La martingala legislativa orquestada por el Gobierno para consumar una situación material de amnistía de los hechos de 2017, pasando primero por los indultos y después por una reforma del Código Penal orientada a tal fin, obligará a la sala segunda del Tribunal Supremo a revisar y reformular su histórica sentencia de octubre de 2019. Veremos en qué términos lo hace, aunque sospecho que su orientación no será distinta en lo sustancial a la que señala el auto del juez Llarena conocido ayer.
Desde el mismo día en que se emitió aquella sentencia —incluso desde antes— toda la actuación del Gobierno de Sánchez, en connivencia con su aliado político ERC, se ha dirigido a desactivar primero y demoler después la eficacia práctica de la acción de la Justicia respecto al procés. O si lo prefieren, anular uno por uno los efectos jurídico-penales de la sublevación del 17, hasta alcanzar una situación de impunidad de hecho hacia el pasado y garantía de impunidad hacia el futuro. Neutralizar la Justicia fue desde el principio la base del pacto de legislatura del PSOE con ERC. En su fase final, el cumplimiento del compromiso exigía descomponer en el Código Penal los dos delitos principales de la condena: la sedición y la malversación.
Ello ha forzado una nueva salida a escena del juez Llarena en lo que se refiere a los procesados que, por su condición de fugitivos, no pudieron ser juzgados en su día. Entre ellos, muy destacadamente, el jefe de la insurrección.
Llarena ha aclarado la situación en la que quedan Puigdemont y sus compañeros de fuga tras la artimaña legislativa. Además, ha aprovechado la ocasión para ofrecer un potente foco de luz conceptual sobre la naturaleza y el alcance de la reforma aprobada por la mayoría oficialista.

_Entradas proporcionadas_
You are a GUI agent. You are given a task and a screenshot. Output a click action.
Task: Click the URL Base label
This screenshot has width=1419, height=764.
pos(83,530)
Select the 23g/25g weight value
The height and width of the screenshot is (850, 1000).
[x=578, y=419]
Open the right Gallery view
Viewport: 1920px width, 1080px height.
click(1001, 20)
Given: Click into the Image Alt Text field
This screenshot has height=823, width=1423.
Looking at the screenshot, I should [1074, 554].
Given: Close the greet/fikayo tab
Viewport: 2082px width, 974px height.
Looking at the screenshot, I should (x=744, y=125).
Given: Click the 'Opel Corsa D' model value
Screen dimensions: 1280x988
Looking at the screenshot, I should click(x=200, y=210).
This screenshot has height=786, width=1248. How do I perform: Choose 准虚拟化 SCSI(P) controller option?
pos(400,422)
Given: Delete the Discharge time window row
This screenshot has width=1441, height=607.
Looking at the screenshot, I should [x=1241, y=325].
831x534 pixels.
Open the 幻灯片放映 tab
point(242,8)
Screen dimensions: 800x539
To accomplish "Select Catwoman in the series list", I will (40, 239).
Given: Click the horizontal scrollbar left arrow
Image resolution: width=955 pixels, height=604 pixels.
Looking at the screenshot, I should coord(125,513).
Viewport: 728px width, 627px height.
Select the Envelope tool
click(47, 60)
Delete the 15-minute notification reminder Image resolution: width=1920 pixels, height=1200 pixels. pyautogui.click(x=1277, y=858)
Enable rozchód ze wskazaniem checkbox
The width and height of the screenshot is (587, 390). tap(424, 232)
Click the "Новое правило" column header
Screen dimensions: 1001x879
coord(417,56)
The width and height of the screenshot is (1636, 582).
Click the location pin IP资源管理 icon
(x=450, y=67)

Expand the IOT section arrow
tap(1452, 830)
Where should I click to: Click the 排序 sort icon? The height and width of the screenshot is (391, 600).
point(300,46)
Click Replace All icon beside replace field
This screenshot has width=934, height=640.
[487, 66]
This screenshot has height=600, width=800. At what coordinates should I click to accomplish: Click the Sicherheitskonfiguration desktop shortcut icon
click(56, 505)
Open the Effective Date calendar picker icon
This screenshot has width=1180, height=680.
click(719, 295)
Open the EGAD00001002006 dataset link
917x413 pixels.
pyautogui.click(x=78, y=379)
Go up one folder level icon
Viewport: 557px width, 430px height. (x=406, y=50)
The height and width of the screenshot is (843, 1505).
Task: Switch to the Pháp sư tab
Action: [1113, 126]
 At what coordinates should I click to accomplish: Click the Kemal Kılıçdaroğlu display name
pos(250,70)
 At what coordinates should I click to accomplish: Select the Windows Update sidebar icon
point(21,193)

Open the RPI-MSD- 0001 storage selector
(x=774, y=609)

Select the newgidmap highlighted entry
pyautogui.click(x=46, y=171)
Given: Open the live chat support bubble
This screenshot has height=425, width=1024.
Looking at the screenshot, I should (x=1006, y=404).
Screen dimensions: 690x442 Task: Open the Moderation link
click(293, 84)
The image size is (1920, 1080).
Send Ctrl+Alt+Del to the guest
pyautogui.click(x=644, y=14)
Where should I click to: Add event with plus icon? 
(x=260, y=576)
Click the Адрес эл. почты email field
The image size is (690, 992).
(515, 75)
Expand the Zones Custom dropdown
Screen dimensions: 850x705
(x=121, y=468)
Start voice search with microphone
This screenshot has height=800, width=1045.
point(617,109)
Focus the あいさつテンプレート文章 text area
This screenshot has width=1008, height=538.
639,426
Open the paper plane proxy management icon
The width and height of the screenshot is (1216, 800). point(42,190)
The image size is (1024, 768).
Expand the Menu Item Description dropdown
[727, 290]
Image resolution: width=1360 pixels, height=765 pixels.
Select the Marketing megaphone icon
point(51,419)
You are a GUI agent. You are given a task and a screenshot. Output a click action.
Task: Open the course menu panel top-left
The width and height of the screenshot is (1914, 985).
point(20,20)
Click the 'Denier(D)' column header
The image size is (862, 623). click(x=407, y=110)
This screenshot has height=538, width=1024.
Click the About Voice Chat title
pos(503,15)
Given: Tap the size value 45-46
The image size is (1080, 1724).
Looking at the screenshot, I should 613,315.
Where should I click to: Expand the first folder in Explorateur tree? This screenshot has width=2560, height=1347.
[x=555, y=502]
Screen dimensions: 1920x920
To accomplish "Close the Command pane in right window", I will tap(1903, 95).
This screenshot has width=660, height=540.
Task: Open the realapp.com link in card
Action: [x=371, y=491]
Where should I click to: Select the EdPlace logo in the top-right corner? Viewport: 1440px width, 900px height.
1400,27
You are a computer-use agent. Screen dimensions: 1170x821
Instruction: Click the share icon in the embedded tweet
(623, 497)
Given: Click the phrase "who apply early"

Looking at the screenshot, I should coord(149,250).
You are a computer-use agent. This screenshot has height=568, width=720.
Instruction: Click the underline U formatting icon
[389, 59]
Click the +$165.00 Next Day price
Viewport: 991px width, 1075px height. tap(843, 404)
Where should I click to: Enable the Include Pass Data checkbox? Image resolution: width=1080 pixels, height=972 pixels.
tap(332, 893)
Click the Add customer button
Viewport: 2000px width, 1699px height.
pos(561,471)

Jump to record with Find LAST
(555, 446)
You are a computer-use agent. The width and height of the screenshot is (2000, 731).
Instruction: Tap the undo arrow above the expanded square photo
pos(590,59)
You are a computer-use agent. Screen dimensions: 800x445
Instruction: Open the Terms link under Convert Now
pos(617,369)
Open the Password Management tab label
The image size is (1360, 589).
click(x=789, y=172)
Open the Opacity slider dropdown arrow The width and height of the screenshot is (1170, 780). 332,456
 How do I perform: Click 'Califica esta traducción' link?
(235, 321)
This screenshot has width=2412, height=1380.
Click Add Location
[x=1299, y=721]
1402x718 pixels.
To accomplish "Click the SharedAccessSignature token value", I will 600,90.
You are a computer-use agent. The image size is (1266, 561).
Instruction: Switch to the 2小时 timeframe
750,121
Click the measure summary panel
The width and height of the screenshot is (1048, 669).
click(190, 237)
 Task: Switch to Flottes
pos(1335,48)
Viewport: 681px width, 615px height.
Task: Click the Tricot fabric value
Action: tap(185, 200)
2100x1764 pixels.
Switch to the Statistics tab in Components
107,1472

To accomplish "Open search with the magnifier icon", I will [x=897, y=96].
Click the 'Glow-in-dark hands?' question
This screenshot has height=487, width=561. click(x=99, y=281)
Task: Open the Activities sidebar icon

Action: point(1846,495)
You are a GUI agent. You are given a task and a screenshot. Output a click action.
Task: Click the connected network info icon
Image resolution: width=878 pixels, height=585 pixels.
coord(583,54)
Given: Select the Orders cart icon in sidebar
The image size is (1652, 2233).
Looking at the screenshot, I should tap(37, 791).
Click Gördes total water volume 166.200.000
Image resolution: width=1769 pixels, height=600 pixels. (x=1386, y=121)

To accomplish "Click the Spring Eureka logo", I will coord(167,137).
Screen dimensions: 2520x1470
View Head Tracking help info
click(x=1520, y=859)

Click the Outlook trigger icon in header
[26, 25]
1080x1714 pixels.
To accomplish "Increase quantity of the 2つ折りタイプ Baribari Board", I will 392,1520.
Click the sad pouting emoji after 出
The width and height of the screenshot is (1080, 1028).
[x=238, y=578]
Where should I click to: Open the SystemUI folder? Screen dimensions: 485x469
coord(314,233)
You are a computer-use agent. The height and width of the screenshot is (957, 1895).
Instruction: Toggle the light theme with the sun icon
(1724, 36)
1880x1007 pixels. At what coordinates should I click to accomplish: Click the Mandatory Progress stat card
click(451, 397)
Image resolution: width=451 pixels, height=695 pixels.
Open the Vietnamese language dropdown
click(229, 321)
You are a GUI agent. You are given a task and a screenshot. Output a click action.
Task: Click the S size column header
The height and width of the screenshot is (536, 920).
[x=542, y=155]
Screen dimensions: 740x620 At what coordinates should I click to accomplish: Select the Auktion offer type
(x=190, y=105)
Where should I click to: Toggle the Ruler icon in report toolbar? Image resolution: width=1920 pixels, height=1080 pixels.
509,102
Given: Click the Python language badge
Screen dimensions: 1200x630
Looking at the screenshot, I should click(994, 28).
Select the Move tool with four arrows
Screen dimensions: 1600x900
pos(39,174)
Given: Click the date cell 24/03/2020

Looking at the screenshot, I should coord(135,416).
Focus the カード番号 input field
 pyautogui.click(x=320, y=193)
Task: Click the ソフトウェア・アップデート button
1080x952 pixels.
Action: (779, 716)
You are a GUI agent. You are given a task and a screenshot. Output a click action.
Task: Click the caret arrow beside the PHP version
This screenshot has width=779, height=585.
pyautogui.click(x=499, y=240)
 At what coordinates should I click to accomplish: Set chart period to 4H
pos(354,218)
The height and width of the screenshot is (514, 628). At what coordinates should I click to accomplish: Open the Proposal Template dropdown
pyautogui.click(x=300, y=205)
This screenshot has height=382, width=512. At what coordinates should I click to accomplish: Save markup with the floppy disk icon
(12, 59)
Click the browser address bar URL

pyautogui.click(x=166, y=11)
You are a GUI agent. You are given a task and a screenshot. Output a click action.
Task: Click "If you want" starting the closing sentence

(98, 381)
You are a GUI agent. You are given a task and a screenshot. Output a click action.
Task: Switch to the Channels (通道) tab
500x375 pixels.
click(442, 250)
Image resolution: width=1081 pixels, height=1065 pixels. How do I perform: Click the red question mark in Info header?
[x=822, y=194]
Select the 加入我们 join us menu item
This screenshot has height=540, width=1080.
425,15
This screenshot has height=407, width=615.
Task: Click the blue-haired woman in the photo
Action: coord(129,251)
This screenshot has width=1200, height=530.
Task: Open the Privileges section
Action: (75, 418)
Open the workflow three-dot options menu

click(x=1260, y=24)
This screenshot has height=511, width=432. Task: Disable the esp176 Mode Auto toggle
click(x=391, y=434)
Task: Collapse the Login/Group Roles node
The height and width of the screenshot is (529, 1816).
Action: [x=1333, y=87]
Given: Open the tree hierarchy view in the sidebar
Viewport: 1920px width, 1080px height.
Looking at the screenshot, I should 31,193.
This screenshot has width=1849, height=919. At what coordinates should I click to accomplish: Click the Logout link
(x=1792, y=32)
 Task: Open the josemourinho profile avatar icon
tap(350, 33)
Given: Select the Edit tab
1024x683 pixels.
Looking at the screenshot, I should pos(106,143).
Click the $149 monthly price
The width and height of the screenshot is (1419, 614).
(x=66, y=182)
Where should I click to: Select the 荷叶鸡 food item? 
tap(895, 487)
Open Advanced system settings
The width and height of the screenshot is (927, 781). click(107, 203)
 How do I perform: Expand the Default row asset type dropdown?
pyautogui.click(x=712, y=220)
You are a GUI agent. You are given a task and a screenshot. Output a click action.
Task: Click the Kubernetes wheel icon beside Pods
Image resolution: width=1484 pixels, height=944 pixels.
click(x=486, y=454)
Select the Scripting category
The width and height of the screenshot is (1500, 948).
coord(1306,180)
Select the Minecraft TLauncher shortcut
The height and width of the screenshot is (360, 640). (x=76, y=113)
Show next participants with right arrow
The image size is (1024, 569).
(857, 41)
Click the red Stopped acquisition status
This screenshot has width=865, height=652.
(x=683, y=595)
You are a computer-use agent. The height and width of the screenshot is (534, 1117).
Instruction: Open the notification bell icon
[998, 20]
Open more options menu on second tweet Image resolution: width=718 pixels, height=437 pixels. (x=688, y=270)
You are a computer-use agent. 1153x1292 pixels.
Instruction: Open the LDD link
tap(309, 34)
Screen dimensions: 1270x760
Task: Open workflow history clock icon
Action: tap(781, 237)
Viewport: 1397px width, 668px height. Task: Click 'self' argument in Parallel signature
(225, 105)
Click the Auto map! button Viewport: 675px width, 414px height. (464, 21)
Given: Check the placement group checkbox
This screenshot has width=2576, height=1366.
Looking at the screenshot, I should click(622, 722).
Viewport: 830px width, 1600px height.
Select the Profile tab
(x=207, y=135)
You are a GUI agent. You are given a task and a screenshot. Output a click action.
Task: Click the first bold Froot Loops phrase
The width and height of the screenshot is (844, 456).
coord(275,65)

_Tareas_
1. Indica si cada una de estas afirmaciones coincide con el texto citado y cita las palabras exactas que lo deciden: (a) la sentencia del Tribunal Supremo sobre el procés es de octubre de 2019; (b) los dos delitos principales de la condena fueron la rebelión y la malversación; (c) el aliado político del Gobierno de Sánchez que se menciona es ERC.
2. Enumera todos los apellidos de personas que aparecen en el texto citado.
3. Transcribe del texto citado todo lo que va desde "Llarena ha aclarado" hasta "la mayoría oficialista.", sustituyendo "artimaña legislativa" por "maniobra legislativa".

_Respuestas por tarea_
1.
(a) Sí: "su histórica sentencia de octubre de 2019".
(b) No: "los dos delitos principales de la condena: la sedición y la malversación".
(c) Sí: "en connivencia con su aliado político ERC".

2. Llarena, Sánchez, Puigdemont

3.
Llarena ha aclarado la situación en la que quedan Puigdemont y sus compañeros de fuga tras la maniobra legislativa. Además, ha aprovechado la ocasión para ofrecer un potente foco de luz conceptual sobre la naturaleza y el alcance de la reforma aprobada por la mayoría oficialista.